Provided records:
* * * *

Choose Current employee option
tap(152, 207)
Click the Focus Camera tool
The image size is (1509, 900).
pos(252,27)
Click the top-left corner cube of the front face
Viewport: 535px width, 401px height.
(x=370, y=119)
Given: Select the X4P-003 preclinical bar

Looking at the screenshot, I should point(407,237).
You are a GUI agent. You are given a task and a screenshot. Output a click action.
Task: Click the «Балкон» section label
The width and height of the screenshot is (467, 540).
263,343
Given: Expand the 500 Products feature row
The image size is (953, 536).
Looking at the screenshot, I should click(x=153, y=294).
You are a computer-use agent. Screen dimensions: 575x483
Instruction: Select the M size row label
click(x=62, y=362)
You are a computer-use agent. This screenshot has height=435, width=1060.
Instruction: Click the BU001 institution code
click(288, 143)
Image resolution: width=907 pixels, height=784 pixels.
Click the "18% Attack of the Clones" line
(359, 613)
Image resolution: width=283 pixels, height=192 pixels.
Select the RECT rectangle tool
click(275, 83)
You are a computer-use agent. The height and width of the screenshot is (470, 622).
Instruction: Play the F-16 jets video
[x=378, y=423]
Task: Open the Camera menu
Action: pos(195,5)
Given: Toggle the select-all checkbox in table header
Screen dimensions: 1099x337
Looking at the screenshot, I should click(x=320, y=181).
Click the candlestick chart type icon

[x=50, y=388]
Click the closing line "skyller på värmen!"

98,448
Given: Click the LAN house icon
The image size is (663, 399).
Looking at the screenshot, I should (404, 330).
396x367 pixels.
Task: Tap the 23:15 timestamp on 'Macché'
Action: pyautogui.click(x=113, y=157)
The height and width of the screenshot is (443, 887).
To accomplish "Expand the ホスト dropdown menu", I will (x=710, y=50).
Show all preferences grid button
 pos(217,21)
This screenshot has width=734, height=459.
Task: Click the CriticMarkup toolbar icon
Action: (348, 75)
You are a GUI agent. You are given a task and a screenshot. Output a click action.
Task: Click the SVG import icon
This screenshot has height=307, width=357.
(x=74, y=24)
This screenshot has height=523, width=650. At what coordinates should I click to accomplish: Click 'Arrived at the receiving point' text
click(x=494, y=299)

* * * *

Task statement: Lines holding the string "computer" in the records: how many are there? Give only the number.

Exercise solution: 3